**Text block**
######

You are currently browsing the tag archive for the 'Inspiration' tag.
Last night I was talking with a writer who was in the same boat as a lot of other writers judging from the other writer blogs I read, meaning he had the manuscript done, or as done as it would be before an editor got to it, and he was waiting for a publisher to take interest. After an undisclosed time of no luck, he turned to self-publishing, and with a little marketing effort managed to get a small press to pick it up. Now he has a second title out, seems pretty happy with the deal, soon to have yet another in the works.
I’ve been a big proponent of find the right editor first – the one you won’t hate for being obtuse (you or them) and will marvel at for offering you insight into your characters you didn’t know was there. Such people exist. Mostly though, they are already swamped with thousands of manuscripts silently waiting for them. You could build a house with all the manuscripts. A skyscraper, even.
The problem with writing the good stuff for most people is that it’s deeply personal and therefore very much a thing all on its own. I’ve never had much of a problem displaying the works I haven’t liked. I hold them up and say “yah, I know, this sucks. Watch it bounce the rim of the waste basket.”
It’s a very liberating feeling. You know what you want, and that’s not it.
But when you write something, and you love it, suddenly it becomes a part of you. That’s scary as heck. It’s like it blinks back. That’s when you know you’ve done something really useful, but also, how will it interact with the rest of the world? Suddenly there are all these questions.
What will people think about you the writer? How will people misconstrue? Will it completely end any chance you have at earning money from a day job ever again? What about your family? Will it reflect badly on them? Even if you don’t think it does, will someone feel it does anyway on some level you don’t intend?
And so it goes back in the drawer, and I think that’s the truth of most really good writing. It’s all sitting in drawers or tied up in little yellow folders, or worse yet in the trash used as nesting material for sea gulls on a barge somewhere.

######

**What you will do**
According to the blog post on writing, why does most really good writing end up sitting in drawers? Answer in one to three sentences.

**Dataset excerpt**

######

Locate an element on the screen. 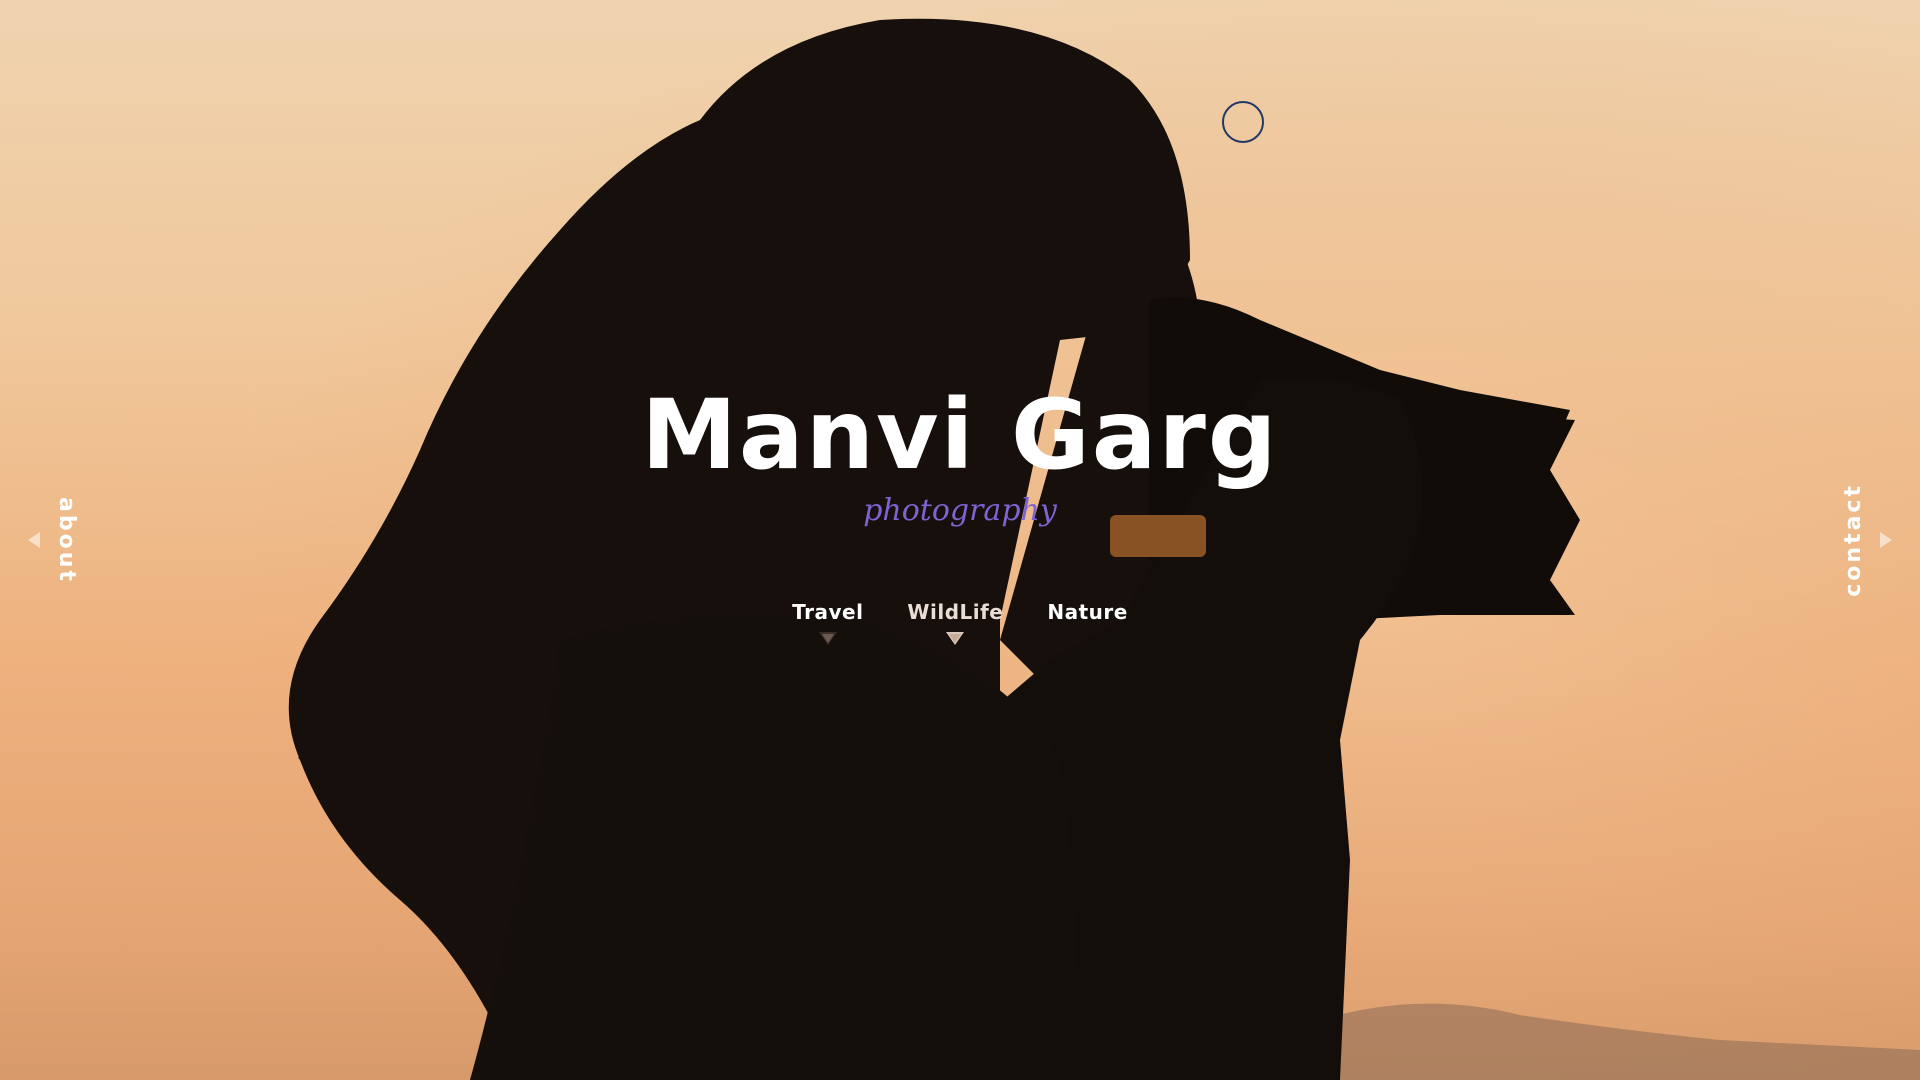 The width and height of the screenshot is (1920, 1080). nav-label: Travel is located at coordinates (828, 612).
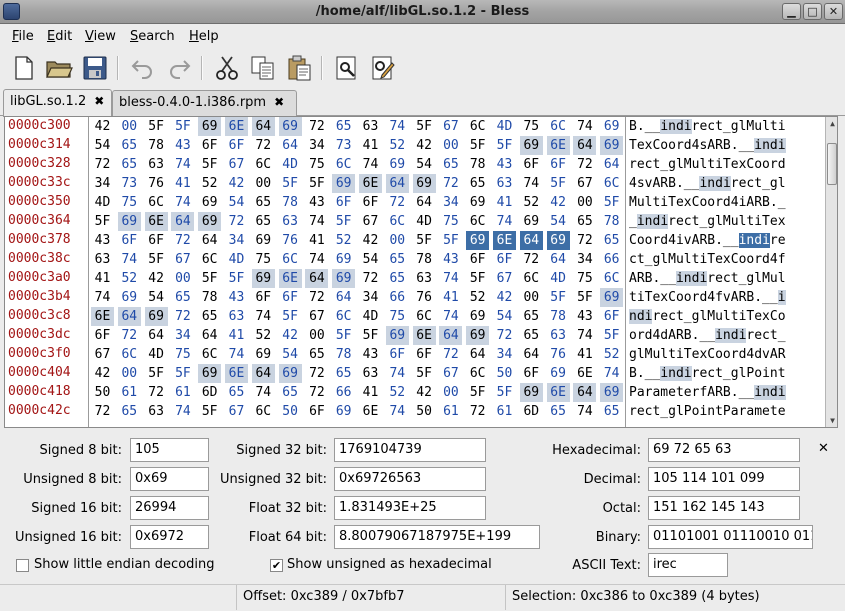 The image size is (845, 611). I want to click on menu-edit: Edit, so click(60, 36).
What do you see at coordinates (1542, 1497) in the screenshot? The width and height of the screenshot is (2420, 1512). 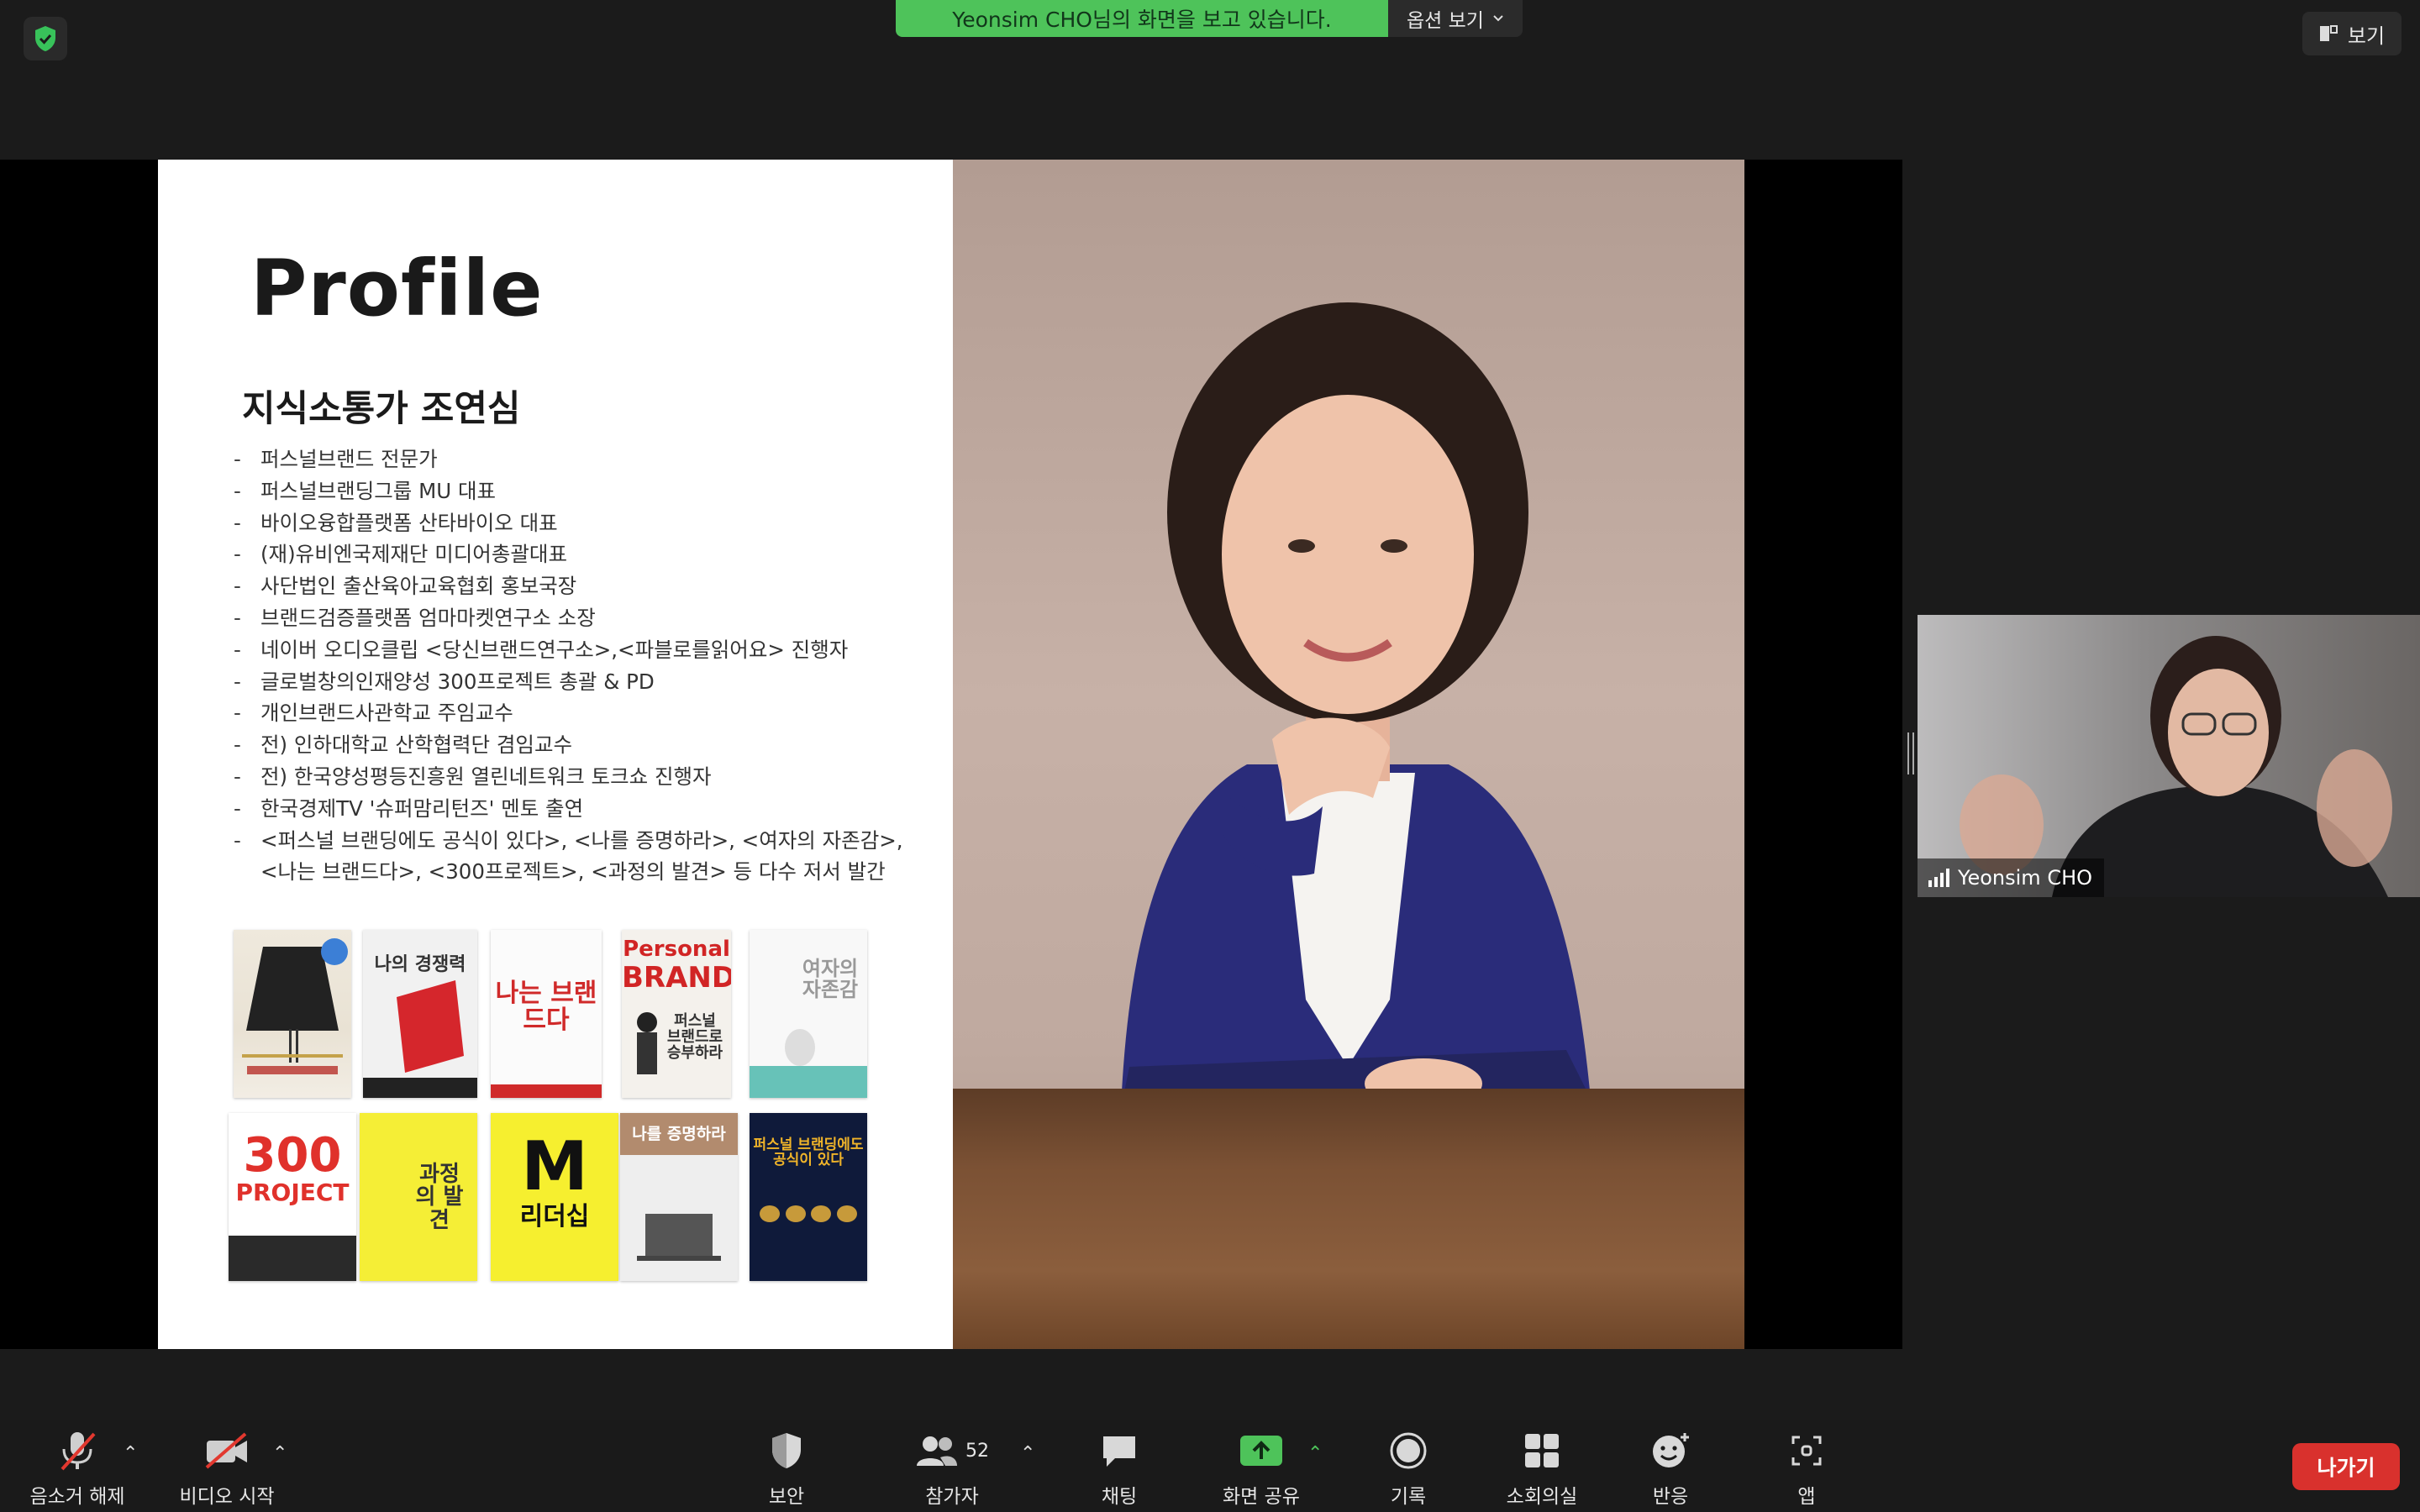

######

**Result of the task**
When you write something you love, it becomes a part of you, and that raises frightening questions about how it will interact with the world. You worry about what people will think of you, whether they will misread it, whether it could cost you a day job, and whether it will reflect badly on your family. Because of those worries, the piece goes back in the drawer.